Provide the number of lines in the records that hold the string "computer", without any other words.

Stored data

▬▬▬

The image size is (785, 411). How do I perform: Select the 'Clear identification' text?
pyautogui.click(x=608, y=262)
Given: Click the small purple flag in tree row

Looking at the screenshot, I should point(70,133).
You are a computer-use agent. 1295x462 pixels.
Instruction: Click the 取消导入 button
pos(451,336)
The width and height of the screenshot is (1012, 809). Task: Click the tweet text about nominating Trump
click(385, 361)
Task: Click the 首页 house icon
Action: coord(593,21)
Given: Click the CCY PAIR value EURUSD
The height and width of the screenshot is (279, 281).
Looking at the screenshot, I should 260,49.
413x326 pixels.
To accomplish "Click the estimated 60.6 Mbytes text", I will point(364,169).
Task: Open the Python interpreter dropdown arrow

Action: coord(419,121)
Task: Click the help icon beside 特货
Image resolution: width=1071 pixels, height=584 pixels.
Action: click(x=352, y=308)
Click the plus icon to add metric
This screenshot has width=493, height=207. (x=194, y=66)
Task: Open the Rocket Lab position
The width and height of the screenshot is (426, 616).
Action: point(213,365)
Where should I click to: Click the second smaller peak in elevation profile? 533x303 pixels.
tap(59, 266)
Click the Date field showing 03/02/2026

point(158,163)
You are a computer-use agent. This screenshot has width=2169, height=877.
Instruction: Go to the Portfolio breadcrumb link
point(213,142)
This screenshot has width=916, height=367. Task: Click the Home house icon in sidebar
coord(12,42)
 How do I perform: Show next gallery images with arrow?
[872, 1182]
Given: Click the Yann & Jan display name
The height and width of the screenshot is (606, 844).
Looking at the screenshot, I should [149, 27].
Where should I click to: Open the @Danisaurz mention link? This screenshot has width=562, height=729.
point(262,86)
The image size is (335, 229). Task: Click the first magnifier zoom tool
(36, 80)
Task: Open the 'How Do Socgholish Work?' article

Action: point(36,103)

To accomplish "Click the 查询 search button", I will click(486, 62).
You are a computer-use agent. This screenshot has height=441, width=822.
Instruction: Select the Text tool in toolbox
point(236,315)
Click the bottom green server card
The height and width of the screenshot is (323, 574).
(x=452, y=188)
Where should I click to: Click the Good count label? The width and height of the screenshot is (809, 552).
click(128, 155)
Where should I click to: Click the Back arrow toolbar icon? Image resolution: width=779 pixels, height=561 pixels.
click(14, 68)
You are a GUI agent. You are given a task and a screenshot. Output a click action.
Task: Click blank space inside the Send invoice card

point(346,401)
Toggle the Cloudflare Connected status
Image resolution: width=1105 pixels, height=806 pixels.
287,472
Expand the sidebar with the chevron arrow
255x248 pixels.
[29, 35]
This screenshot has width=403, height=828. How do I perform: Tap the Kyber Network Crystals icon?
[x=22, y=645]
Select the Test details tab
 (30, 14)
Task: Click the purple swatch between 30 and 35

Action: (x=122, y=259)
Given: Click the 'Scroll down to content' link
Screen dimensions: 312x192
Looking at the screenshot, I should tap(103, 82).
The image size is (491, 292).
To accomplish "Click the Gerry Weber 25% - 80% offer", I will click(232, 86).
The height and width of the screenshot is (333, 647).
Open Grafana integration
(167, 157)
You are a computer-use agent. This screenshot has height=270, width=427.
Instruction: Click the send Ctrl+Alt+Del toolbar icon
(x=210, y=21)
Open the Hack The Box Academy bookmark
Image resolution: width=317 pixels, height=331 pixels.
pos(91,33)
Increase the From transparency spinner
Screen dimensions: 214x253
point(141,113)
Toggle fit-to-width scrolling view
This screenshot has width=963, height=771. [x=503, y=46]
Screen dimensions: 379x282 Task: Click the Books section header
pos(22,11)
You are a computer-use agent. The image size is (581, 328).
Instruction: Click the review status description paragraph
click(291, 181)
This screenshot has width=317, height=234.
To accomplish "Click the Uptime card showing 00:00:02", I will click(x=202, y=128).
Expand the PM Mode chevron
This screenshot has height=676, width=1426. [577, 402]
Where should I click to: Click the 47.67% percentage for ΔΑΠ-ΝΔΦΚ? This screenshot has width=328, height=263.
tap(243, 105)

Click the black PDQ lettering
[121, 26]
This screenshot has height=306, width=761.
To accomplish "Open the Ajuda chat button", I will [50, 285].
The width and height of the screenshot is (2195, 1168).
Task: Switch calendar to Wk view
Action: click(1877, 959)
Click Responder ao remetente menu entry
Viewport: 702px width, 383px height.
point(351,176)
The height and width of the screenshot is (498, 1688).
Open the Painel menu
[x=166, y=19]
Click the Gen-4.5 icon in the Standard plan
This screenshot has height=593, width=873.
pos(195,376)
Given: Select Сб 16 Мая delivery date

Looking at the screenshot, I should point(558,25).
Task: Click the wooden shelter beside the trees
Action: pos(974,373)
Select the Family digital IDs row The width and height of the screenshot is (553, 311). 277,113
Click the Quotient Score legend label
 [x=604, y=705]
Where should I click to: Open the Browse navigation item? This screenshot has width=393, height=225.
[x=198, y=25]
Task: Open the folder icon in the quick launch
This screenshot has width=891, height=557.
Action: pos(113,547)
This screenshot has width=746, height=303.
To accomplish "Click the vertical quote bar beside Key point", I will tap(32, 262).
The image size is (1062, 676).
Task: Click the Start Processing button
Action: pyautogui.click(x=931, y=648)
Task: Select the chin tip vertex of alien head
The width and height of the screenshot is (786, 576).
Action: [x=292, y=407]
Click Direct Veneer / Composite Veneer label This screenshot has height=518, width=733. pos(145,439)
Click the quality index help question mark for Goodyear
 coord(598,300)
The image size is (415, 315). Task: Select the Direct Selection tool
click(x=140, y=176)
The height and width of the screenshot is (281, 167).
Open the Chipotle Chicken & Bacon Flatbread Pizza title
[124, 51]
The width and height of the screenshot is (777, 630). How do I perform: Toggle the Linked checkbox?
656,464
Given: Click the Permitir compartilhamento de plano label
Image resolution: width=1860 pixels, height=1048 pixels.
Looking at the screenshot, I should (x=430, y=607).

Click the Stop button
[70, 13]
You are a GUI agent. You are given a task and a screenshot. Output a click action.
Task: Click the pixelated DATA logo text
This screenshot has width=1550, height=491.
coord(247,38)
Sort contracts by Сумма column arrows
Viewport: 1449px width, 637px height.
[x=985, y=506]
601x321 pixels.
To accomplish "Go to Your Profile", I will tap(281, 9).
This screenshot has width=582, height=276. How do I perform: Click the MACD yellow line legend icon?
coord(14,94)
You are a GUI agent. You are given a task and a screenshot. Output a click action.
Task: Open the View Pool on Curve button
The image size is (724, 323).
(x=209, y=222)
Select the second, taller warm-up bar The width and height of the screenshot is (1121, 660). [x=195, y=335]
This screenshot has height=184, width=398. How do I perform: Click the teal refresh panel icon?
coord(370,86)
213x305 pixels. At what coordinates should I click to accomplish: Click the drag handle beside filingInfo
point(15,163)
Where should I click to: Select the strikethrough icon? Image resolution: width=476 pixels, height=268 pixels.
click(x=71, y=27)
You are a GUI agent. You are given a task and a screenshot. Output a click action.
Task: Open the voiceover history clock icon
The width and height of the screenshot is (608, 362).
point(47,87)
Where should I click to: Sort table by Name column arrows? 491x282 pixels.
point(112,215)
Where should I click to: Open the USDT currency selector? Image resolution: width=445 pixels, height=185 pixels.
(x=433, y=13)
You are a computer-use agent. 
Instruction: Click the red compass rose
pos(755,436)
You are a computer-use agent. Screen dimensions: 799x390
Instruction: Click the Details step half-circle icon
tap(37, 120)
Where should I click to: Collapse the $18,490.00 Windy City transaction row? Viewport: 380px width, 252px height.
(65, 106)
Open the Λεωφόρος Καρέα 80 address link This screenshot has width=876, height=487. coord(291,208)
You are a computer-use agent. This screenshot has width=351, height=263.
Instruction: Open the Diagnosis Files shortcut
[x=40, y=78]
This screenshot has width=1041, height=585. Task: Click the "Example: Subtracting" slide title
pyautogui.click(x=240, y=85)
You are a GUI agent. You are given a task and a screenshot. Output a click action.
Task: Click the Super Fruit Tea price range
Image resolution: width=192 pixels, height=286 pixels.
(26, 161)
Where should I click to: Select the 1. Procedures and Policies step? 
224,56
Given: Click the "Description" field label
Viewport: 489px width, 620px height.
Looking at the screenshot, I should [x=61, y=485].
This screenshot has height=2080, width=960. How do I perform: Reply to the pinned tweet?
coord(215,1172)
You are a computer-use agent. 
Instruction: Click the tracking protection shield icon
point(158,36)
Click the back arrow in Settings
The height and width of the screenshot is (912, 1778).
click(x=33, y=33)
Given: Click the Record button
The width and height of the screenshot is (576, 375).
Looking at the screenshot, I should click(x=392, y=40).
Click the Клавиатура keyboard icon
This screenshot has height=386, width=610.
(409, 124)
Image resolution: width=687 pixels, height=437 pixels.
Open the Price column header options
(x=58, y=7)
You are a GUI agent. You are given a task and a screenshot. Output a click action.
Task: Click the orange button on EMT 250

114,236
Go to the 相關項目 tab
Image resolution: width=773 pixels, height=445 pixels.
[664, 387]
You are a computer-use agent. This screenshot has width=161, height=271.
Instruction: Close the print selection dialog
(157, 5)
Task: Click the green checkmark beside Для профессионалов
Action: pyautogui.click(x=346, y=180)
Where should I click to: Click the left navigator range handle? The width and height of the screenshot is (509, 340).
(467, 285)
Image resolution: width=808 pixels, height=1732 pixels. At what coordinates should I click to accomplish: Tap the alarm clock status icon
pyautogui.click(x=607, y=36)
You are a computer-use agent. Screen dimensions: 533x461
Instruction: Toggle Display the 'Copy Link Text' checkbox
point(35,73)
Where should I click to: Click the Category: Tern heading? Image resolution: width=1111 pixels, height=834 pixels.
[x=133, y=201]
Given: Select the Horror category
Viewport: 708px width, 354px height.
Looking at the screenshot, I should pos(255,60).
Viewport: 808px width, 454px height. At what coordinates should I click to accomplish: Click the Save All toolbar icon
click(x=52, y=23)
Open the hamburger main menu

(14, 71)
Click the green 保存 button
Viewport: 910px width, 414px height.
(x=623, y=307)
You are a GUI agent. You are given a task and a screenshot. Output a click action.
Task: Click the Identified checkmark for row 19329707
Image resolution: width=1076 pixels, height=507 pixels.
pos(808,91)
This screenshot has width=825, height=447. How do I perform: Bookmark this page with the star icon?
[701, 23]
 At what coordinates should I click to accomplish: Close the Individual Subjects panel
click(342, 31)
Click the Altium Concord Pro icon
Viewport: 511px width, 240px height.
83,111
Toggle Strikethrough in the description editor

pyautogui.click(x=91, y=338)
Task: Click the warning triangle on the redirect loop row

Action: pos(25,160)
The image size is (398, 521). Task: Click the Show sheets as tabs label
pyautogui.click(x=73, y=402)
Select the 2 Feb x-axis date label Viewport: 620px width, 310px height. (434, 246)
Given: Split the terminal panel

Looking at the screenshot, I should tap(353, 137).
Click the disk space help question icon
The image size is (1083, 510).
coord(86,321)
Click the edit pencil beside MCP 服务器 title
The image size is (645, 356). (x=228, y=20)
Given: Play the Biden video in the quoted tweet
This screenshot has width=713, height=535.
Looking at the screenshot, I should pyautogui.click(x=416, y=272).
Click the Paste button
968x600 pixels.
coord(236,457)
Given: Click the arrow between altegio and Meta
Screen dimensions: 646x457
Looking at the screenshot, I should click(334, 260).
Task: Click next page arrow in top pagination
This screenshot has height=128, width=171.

▬▬▬

## ANSWER BOX
11